I'd guess that maybe you forgot to check the air before you left - 170lbs at 105psi without hitting something 'memorable' doesn't sound very likely for a pinch flat. Maybe you forgot for a couple of rides?  

Compare by feeling the air pressure in the other tire (that didn't have the flat), that'll get you close enough to get home. I don't use CO2 (have a small pump) but a lot of guys say a tube won't hold that stuff for long, so you may want to empty it out when you get home and re-fill with your pump. I should pickup a CO2 thingy; usually I only get flats in mosquito-infested areas or when I'm racing home to beat a storm (pumps are a little slow in comparison).


----------



## BillyK (Aug 5, 2010)

kykr13 said:


> I'd guess that maybe you forgot to check the air before you left - 170lbs at 105psi without hitting something 'memorable' doesn't sound very likely for a pinch flat. Maybe you forgot for a couple of rides?
> 
> Compare by feeling the air pressure in the other tire (that didn't have the flat), that'll get you close enough to get home. I don't use CO2 (have a small pump) but a lot of guys say a tube won't hold that stuff for long, so you may want to empty it out when you get home and re-fill with your pump. I should pickup a CO2 thingy; usually I only get flats in mosquito-infested areas or when I'm racing home to beat a storm (pumps are a little slow in comparison).



I suspect you're right. I did try and re-trace all my pre-ride steps this morning, but I don't recall topping off my tires, which I'm typically very good about. That being the case, I could have left the house at 80-90 psi as a guess. Yeah I was told that the CO2 pressure would only hold for around 24 hours. I would definitely plan on emptying out and refilling with my floor pump once I got home, or at least before the next ride. I had planned on picking up a conventional hand pump but the LBS guy told me it would be quite exhausting pumping 100-120psi into a new tube. I do plan on bringing 2-3 cartridges just in case I screw something up. If the CO2 system thingy doesn't work out, I'll go for a hand pump. Thanks.


----------



## Kerry Irons (Feb 25, 2002)

*Gauging*



BillyK said:


> It probably would make sense to pickup a small gauge however. I'd hate to guess wrong based on feel, under/over inflate, and then end up with another flat before I got home.

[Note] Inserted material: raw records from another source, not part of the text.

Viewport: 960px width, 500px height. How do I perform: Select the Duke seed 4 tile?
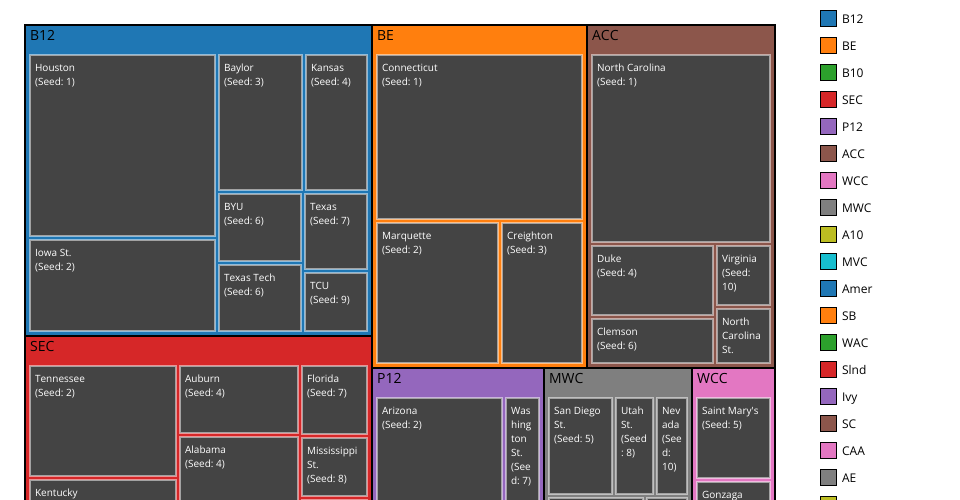coord(652,280)
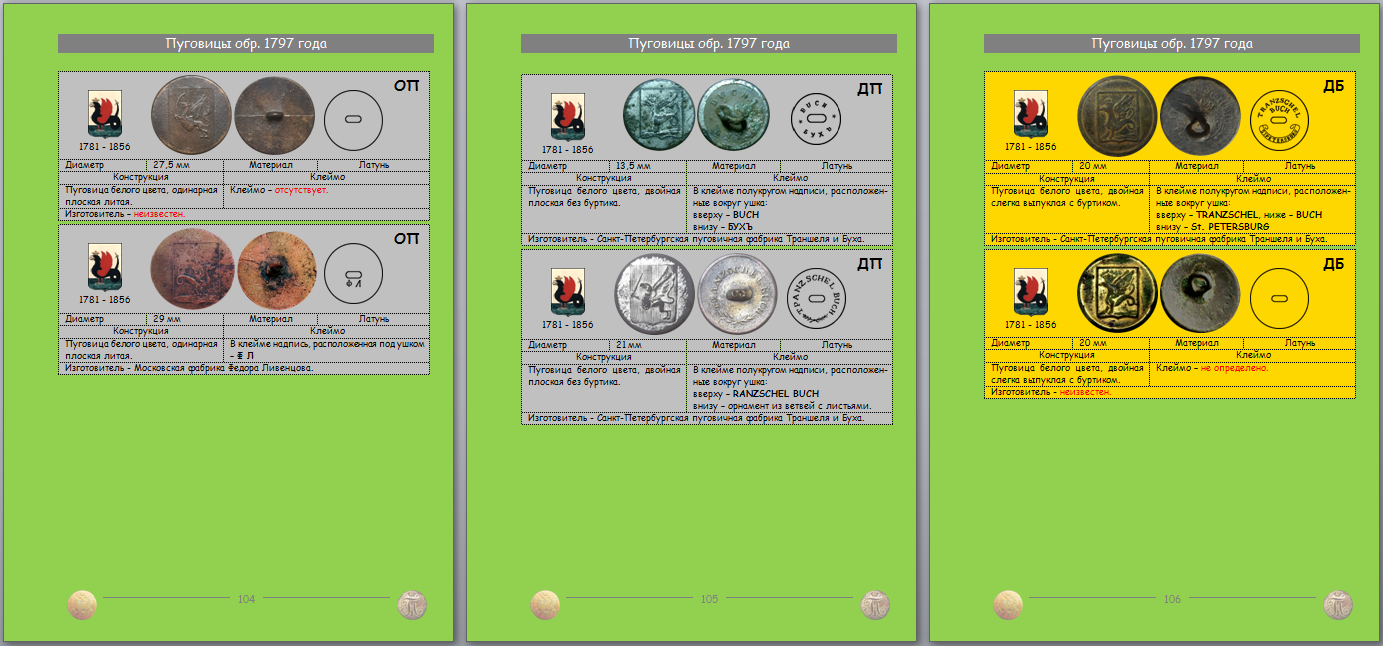Select the back-side photo of the 27.5 mm button
1383x646 pixels.
275,115
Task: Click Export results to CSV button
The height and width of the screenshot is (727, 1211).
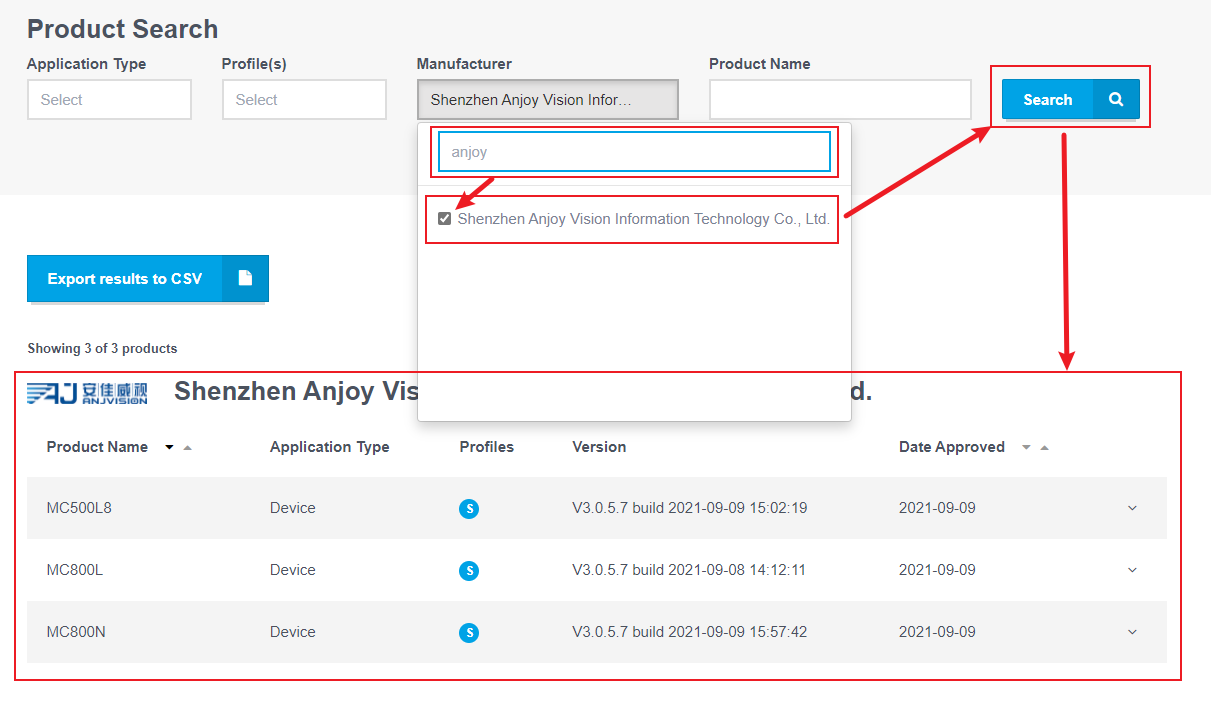Action: pyautogui.click(x=125, y=279)
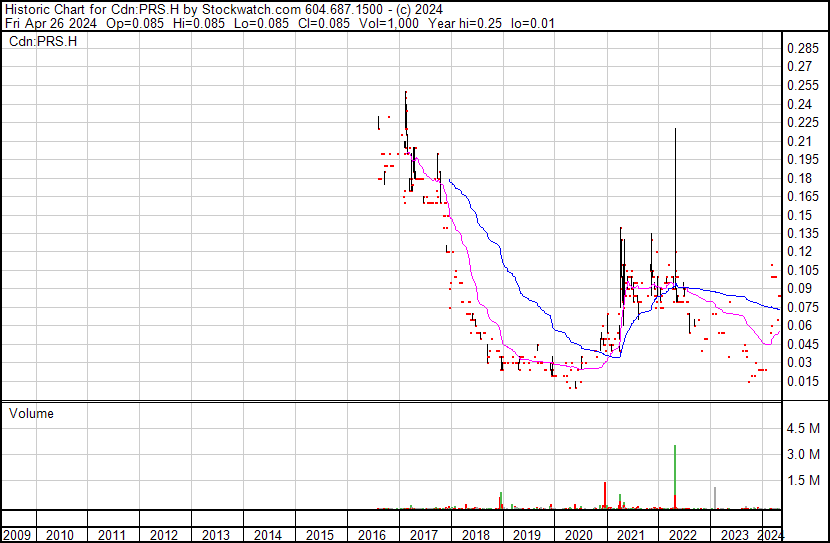
Task: Click the gray 2023 volume bar
Action: click(715, 497)
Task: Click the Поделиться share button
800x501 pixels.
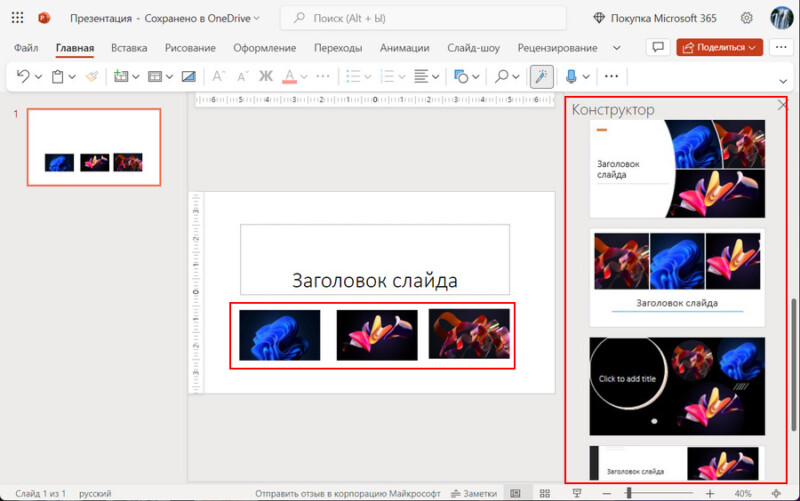Action: [x=719, y=47]
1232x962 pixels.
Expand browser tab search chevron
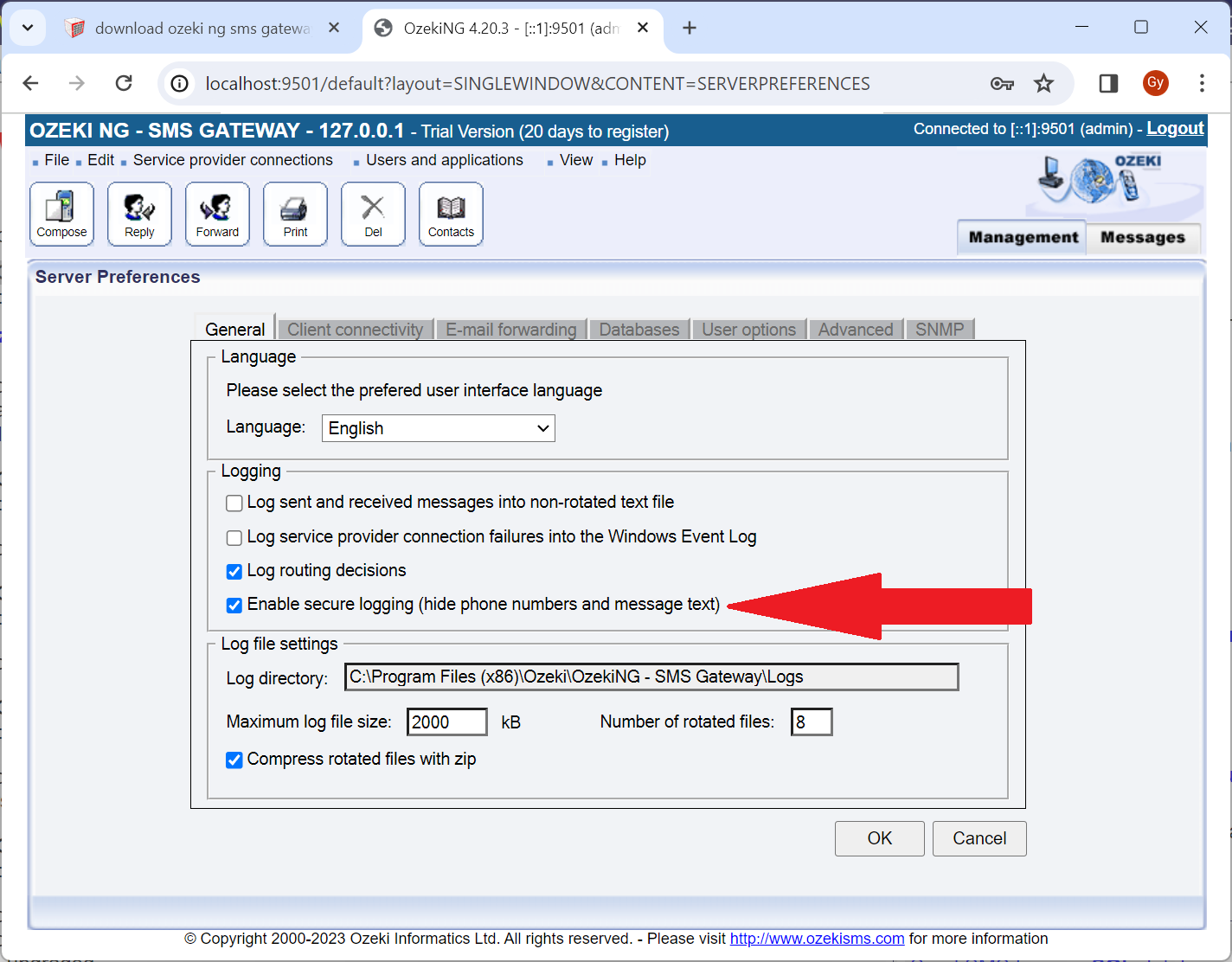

Likewise, you'd hate to push the gauge on and let a bunch of air out of the tire and not have another CO2 cartridge available. Stranger things have happened  You can get pretty close with a "calibrated thumb and forefinger squeeze."


----------



## Jay Strongbow (May 8, 2010)

bbronov said:


> This is a pretty standard item. There are different makes and designs of cartridge inflators. As far as I know, there are no cartridge inflators for Schrader vales, but I could be wrong, and if yours fit over the Presta snugly, then it's made for it. Also, remember that, for the most part, *a cart will not provide the same kind of pressure that a floor pump would, so depending on where you are, it might only be a 'get me home' fix...especially if you're on a fat tire bike*.


And/or carry one of those little adaptor things (or whatever they are called) that allows you to use a Schrader pump so you can stop at the next gas station and use air from the car pump. They're tiny and cheap.
I've actually never used mine but it seems like a good idea, theoretically anyway, considering how very easy it is to carry one.


----------



## ColoradoVeloDude (Oct 7, 2005)

BillyK said:


> Greetings,
> Well I got my first flat today after about 600 miles of road riding. Of course I wasn't prepared so I was stuck hanging out on a back road for about 45 minutes until my daughter showed up to give me a lift home. I was at least smart enough to bring my cell.  Anyhow, I want to become more self sufficient going forward. I swung by my local LBS and had them swap out the tube. They were even nice enough to walk me through all the steps of repairing a flat. My plans are to attempt a couple of mock flat repairs at my house to help reinforce what I've learned. I want to make sure that I'm fully prepared next time this happens. My LBS talked me into purchasing this CO2 repair kit which is really nice and compact. (I also picked up a spare tube)
> 
> http://bontrager.com/model/08304
> ...



The C02 cartridges are nice, but a few things to watch out for:

1) One you have cleared the tire casing for the thing that caused the flat (I carry a pair of tweezers because more often that not it's been a really small piece of glass or rock shard), give the C02 cartridge a little puff into the tire - just enough to make certain that the tube is up in the tire casing. I usually go around the whole and push the tire in to make certain the tube is set right.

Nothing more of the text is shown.